Plus, reading that it is still unclear to me if this was the law cited to capture GSK. I mean, how do you get a judge to agree that GSK in 2018 poses an imminent or continuing threat? Especially given how many in law enforcement believed the killer was likely dead?

The point is that the GSK search was done totally separate from the Calif familial searching law. The law only covers what can be searched in the Convicted Offender database. There are, simply, no rules regarding searches using these ancestry services. I have seen speculation that they did not directly query one of the ancestry companies, but instead used one or more ‘matching services’. People use these to try to find birth parents, etc.

The Verge claims it was a company called GEDMatch.

Looks like he’s playing “frail old man”.

That is my local Fox affiliate. DeAngelo was a cop for 3 years in a little local police force near here. Exeter.

This article has a pretty good run-down of the DNA analysis used to catch the guy:

https://www.washingtonpost.com/local/public-safety/to-find-alleged-golden-state-killer-investigators-first-found-his-great-great-great-grandparents/2018/04/30/3c865fe7-dfcc-4a0e-b6b2-0bec548d501f_story.html?noredirect=on&utm_term=.861699951ec7&wpisrc=nl_rainbow&wpmm=1

That’s an amazing article. A much more meticulous and detail-oriented search than I expected from “Oh, they used a genealogy website and DNA.”

Just an update with one more podcast, this one an entire season (season 2) devoted to the Golden State Killer as well as a follow up based on the arrest.

It’s now semi-confirmed that he committed part of his crime spree while a cop, and there is speculation he even did so while working.

Oh wow, thanks for the podcast link. Was looking for something like this!

Also, holy shit if he did any of this while on duty.

No prob.I had a road trip to Atlanta and burned through half of it, they are extremely detailed on going through the timeline. I didn’t understand the scope of the fear he had the area in until this podcast. He was everywhere.

My wife is reading Michelle McNamara’s book right now and she loves it. She’s not usually a true crime reader but she’s transfixed.

It’s kind of grandstanding to jump straight to comparing your random cold case profile to the Golden State Killer suspect, when they could have compared the Simi Valley sample to any one of the GSK crime-scene samples at any time and proven that they were not connected. Crime-scene to crime-scene matching is a regular part of what CODIS does.
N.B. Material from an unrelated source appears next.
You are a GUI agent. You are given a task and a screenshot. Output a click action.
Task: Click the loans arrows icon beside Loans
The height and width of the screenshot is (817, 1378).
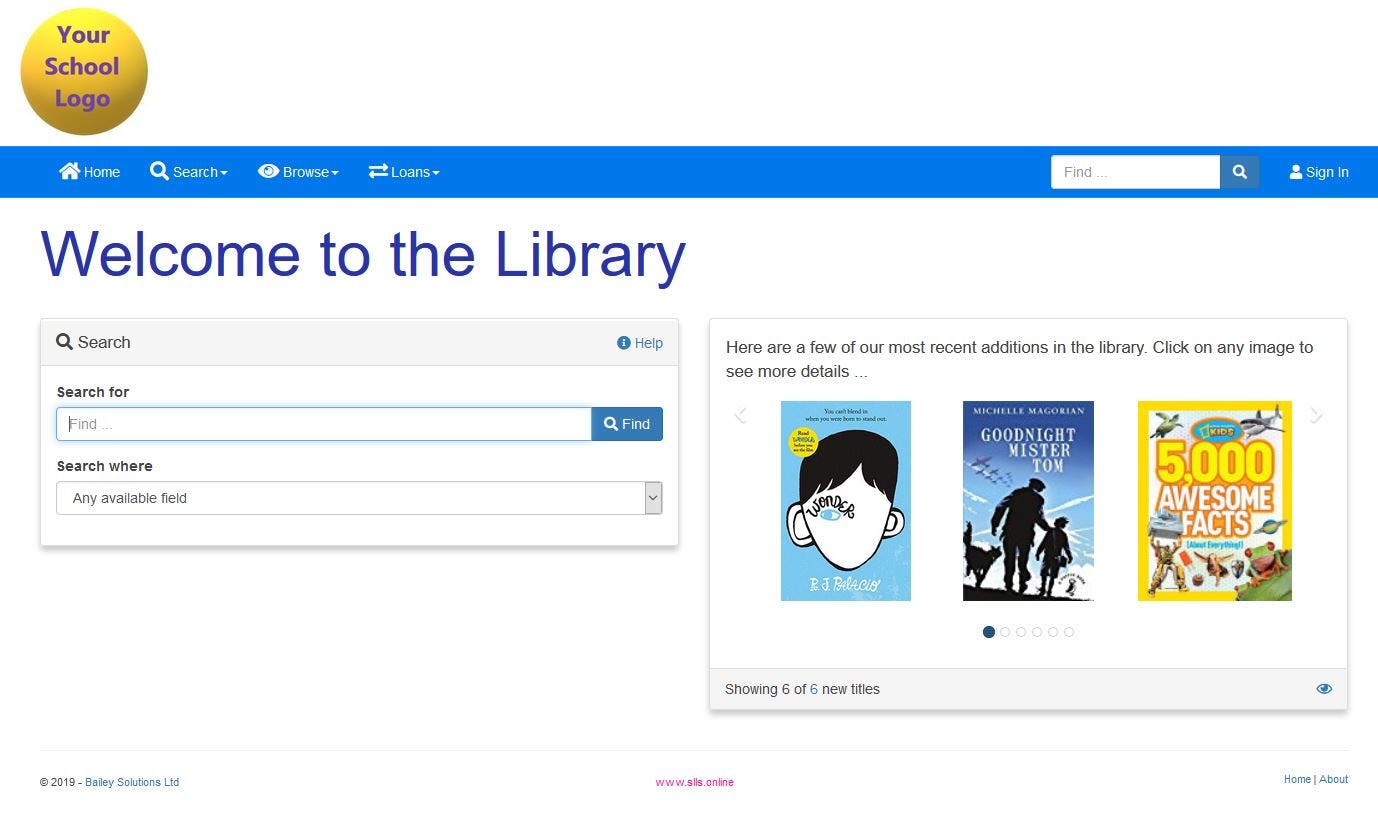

Maybe. Odds are the scenario was: they had no suspect and the case had been cold for decades and someone involved with it said “Hey, maybe that guy they caught is also our guy. We could piggyback off their arrest and close a cold file.” So they ran it, not expecting it to be connected, but taking a shot in the dark to maybe bring closure to a family or something.

One of the most interesting parts of the Ear/Ons/Gsk capture has to do with an early defense strategy he’ll most likely be using in relation to a supposed violation of his 4th amendment rights when singling him out with familial DNA public geneology database he himself had never used. No matter which way the court rules on that it’ll be sure to set a huge precedent for future investigators wanting to use these same methods.

But some of investigators aren’t waiting for such a court ruling, as they see an opportunity to close cases for violent crimes that have gone unsolved for far too long, and they’re following suit by testing for matches in other public online DNA database. Here is news of one such case that broke today:

Authorities say they used information from public genealogy websites to pinpoint Talbott as a suspect then arrested him after getting a DNA sample from a cup that fell from his truck.

Another example of using the genetic databases to catch someone not in them:

I was chatting with my daughter’s boyfriend’s parents last night and they brought up this story. I shook my head and said, “Man, things are changing fast. It was a lot easier to be a murderer when we were kids.” It’s possible I should have not have said that, given that this was only our second meeting.